◆ Aim of the exercise
Turn the records from the line with "Click the 01/02/2026 vencimiento cell" to the line with "(x=667, y=238)", both included, into a numbered list. Leave out any blank lines.
>> START Given entries
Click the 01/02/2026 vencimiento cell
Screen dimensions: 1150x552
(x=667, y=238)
>> END Given entries
>> START Given entries
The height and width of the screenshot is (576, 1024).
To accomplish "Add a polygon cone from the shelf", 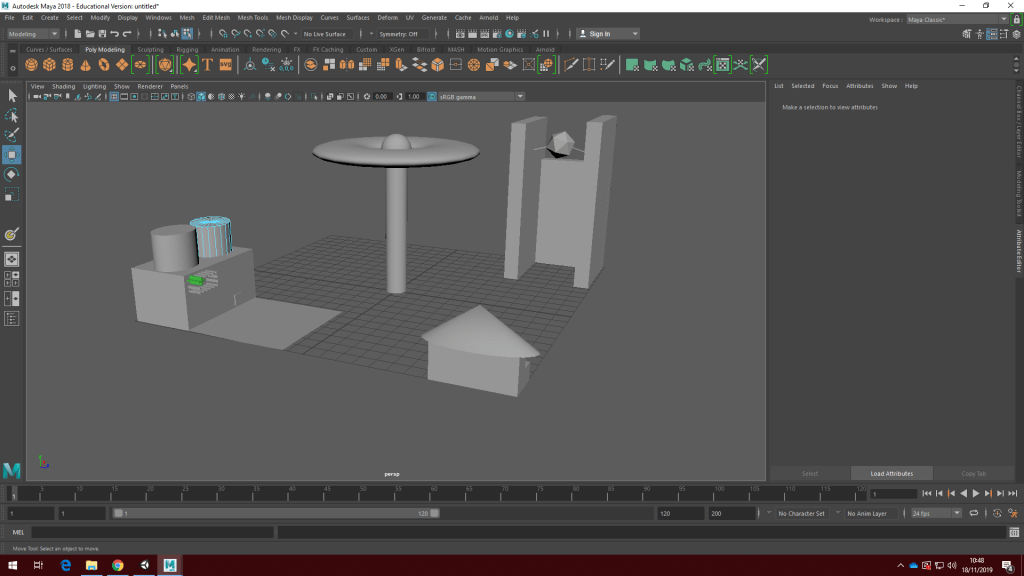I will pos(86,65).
>> END Given entries
◆ Exercise output
1. Click the 01/02/2026 vencimiento cell
2. Screen dimensions: 1150x552
3. (x=667, y=238)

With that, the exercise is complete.